JAVIER NEIRA
Francia es tan fascinante como temible en su condición de último país soviético de Occidente, condición que le da un enorme atractivo siquiera para la teratología política y al tiempo mete miedo al más pintado. La última prueba es el juicio que ayer empezó en París contra Villepin, acusado de inventar pruebas allá por 2004 contra Sarkozy y así sacarlo de la carrera por la sucesión de Chirac. Entonces Villepin era primer ministro y Sarkozy su ministro del Interior.
Sarkozy iba -creo que ahora ya no tanto- de hijo amado de Chirac y Villepin, de colaborador estrechísimo. Pues bien, como si morasen en lo más hondo del Kremlin, se desataron mañas típicamente estalinistas.
No sobra recordar que Villepin, el acusado, es un «enarca» -élite entre las élites francesas- de la promoción «Voltaire», nacido, atención, en Marruecos y especialista en Napoleón. Por cierto, otro primer ministro, Bérégovoy -en este caso socialista-, se pegó un tiro, o se lo pegaron, al descubrirse un préstamo que un mafioso íntimo del presidente Mitterrand le había dado ¡sin intereses!
Tal que si viviese en el paraíso de los soviet Villepin se defendió ayer intentando ideologizar el caso: se considera proto preso político.

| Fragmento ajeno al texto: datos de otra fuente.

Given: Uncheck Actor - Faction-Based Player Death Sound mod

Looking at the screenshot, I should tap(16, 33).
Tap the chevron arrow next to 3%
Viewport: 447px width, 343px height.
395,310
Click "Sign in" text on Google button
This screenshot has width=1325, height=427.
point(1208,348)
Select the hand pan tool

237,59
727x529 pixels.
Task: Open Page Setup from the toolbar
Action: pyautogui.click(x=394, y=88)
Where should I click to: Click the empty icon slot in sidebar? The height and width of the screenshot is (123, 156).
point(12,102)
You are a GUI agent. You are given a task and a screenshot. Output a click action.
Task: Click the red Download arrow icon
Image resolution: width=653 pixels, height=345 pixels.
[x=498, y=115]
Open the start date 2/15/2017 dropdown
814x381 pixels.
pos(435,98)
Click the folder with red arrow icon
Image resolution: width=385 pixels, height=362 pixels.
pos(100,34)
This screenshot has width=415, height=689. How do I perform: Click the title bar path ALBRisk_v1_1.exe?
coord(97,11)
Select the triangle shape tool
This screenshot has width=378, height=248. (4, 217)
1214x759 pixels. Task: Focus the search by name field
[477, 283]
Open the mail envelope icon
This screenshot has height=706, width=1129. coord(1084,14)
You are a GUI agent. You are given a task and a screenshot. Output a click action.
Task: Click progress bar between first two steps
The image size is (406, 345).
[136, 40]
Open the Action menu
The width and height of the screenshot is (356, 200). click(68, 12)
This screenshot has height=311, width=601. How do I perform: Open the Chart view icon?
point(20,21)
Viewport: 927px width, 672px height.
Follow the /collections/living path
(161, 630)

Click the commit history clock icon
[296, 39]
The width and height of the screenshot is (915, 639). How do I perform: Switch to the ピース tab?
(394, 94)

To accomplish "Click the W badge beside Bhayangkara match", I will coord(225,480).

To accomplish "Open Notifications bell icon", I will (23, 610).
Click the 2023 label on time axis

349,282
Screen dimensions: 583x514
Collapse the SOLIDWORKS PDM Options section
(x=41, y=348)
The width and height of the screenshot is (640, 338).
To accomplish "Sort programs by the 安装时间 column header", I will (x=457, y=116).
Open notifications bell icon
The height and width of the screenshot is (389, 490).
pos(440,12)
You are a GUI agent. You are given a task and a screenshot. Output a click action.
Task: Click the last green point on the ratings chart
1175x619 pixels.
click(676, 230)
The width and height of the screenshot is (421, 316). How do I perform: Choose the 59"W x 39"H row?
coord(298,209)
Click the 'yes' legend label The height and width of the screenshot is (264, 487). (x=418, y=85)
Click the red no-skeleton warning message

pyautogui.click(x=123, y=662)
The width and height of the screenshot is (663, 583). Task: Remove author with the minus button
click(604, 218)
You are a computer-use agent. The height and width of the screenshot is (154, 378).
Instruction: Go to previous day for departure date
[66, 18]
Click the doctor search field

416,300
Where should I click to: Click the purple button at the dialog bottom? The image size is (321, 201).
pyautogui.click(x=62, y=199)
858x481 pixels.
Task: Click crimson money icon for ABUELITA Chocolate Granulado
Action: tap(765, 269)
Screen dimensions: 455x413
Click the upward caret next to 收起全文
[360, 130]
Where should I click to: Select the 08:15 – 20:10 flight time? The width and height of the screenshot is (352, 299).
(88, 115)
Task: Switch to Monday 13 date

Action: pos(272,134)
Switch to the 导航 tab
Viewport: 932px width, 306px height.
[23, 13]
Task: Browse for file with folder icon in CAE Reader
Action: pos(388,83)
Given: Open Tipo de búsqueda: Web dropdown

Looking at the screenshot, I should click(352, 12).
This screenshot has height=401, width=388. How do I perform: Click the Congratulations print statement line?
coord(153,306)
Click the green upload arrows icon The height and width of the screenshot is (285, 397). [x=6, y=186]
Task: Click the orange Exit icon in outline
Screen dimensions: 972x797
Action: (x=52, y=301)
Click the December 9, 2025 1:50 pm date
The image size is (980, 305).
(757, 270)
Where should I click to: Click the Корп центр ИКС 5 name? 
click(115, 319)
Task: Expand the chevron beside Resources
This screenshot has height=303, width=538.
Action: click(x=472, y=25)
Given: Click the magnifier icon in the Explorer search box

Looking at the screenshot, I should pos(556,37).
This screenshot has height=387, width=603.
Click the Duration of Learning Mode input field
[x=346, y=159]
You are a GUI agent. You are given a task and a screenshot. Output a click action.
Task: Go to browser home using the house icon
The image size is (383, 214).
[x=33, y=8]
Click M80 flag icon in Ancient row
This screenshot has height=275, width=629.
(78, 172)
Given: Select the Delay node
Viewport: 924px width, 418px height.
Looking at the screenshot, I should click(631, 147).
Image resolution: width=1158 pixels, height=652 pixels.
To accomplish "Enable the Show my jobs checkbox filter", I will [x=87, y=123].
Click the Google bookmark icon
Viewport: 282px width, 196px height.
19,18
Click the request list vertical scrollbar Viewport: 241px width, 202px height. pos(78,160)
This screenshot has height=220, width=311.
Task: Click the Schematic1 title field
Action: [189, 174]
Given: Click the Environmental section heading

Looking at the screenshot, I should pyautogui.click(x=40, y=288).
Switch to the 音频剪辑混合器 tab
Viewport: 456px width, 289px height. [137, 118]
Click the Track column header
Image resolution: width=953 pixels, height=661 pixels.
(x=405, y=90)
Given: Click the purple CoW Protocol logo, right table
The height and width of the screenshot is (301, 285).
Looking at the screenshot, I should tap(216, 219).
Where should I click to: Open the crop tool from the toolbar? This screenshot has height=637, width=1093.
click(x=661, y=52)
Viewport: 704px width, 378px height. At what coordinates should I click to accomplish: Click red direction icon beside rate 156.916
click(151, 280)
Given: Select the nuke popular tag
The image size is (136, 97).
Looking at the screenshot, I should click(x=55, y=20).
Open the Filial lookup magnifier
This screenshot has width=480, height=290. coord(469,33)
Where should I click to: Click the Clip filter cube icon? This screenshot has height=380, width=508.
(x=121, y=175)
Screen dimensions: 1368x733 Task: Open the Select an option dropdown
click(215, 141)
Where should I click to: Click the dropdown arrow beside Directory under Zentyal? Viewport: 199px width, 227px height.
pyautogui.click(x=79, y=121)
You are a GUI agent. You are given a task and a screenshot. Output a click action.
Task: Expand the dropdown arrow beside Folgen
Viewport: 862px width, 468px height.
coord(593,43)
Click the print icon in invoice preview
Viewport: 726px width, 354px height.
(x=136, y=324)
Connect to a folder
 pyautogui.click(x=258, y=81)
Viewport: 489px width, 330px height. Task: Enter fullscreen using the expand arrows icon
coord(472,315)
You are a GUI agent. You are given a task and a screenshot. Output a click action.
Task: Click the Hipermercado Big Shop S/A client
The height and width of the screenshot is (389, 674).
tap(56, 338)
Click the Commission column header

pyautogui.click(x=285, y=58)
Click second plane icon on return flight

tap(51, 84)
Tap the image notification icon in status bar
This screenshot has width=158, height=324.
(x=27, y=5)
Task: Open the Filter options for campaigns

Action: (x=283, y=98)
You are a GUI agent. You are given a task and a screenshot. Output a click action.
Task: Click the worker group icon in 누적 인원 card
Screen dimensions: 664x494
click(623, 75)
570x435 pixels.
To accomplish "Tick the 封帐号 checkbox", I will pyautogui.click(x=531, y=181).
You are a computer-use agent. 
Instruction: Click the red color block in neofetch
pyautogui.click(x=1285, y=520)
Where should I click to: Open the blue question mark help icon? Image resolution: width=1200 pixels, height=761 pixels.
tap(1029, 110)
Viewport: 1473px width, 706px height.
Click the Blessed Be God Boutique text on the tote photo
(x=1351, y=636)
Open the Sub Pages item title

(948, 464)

Choca que Sarkozy, que a estas alturas nada debe temer de Villepin y que efectivamente no consiguió hacerle daño con el montaje -si es que Villepin formaba parte de la trama-, insista ahora en la denuncia contra el ex primer ministro. Quizá busque un escarmiento ejemplar como aviso a navegantes para que nadie lo vuelva a intentar sin causa y menos con ella.
El caso es que la cúpula de Francia aparece como un nido de víboras enredadas en complejas conspiraciones estalinistas. ¿Se imaginan a Aznar preparando, en su día, un dossier falso para meter en la cárcel a Mayor Oreja o a Zapatero haciendo eso mismo contra Rubalcaba? No, pero los españoles tenemos tal complejo de inferioridad que aún miramos a Francia con admiración.